**DESCRIPTION OF THE TASK**
Recast every line of the records below as a Markdown table with the columns Row and Line. Number the lines in order and leave out blank ones.

--- start ---

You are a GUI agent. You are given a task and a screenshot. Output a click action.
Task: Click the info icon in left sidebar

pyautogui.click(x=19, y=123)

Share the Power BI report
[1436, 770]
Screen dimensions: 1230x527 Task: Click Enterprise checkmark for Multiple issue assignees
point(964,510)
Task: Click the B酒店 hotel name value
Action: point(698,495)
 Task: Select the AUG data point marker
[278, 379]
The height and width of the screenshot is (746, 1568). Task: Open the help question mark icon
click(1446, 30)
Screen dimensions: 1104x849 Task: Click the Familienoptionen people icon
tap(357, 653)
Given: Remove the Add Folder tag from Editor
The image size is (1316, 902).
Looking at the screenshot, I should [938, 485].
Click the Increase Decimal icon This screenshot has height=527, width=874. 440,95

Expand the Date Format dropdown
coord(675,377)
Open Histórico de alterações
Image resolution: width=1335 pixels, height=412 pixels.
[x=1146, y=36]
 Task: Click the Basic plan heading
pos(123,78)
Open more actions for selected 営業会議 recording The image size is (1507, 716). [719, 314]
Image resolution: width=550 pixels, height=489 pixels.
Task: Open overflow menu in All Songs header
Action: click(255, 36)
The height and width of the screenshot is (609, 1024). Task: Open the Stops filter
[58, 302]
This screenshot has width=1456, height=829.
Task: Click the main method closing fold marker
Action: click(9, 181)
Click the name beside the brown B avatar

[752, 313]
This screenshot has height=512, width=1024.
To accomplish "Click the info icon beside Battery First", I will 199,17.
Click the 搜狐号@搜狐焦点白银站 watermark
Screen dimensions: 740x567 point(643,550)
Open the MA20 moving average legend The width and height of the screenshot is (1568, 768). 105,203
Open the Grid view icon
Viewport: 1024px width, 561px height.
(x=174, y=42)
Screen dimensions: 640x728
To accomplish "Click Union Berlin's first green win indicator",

--- end ---

**THE OUTPUT**
| Row | Line |
|---|---|
| 1 | You are a GUI agent. You are given a task and a screenshot. Output a click action. |
| 2 | Task: Click the info icon in left sidebar |
| 3 | pyautogui.click(x=19, y=123) |
| 4 | Share the Power BI report |
| 5 | [1436, 770] |
| 6 | Screen dimensions: 1230x527 Task: Click Enterprise checkmark for Multiple issue assignees |
| 7 | point(964,510) |
| 8 | Task: Click the B酒店 hotel name value |
| 9 | Action: point(698,495) |
| 10 |  Task: Select the AUG data point marker |
| 11 | [278, 379] |
| 12 | The height and width of the screenshot is (746, 1568). Task: Open the help question mark icon |
| 13 | click(1446, 30) |
| 14 | Screen dimensions: 1104x849 Task: Click the Familienoptionen people icon |
| 15 | tap(357, 653) |
| 16 | Given: Remove the Add Folder tag from Editor |
| 17 | The image size is (1316, 902). |
| 18 | Looking at the screenshot, I should [938, 485]. |
| 19 | Click the Increase Decimal icon This screenshot has height=527, width=874. 440,95 |
| 20 | Expand the Date Format dropdown |
| 21 | coord(675,377) |
| 22 | Open Histórico de alterações |
| 23 | Image resolution: width=1335 pixels, height=412 pixels. |
| 24 | [x=1146, y=36] |
| 25 |  Task: Click the Basic plan heading |
| 26 | pos(123,78) |
| 27 | Open more actions for selected 営業会議 recording The image size is (1507, 716). [719, 314] |
| 28 | Image resolution: width=550 pixels, height=489 pixels. |
| 29 | Task: Open overflow menu in All Songs header |
| 30 | Action: click(255, 36) |
| 31 | The height and width of the screenshot is (609, 1024). Task: Open the Stops filter |
| 32 | [58, 302] |
| 33 | This screenshot has width=1456, height=829. |
| 34 | Task: Click the main method closing fold marker |
| 35 | Action: click(9, 181) |
| 36 | Click the name beside the brown B avatar |
| 37 | [752, 313] |
| 38 | This screenshot has height=512, width=1024. |
| 39 | To accomplish "Click the info icon beside Battery First", I will 199,17. |
| 40 | Click the 搜狐号@搜狐焦点白银站 watermark |
| 41 | Screen dimensions: 740x567 point(643,550) |
| 42 | Open the MA20 moving average legend The width and height of the screenshot is (1568, 768). 105,203 |
| 43 | Open the Grid view icon |
| 44 | Viewport: 1024px width, 561px height. |
| 45 | (x=174, y=42) |
| 46 | Screen dimensions: 640x728 |
| 47 | To accomplish "Click Union Berlin's first green win indicator", |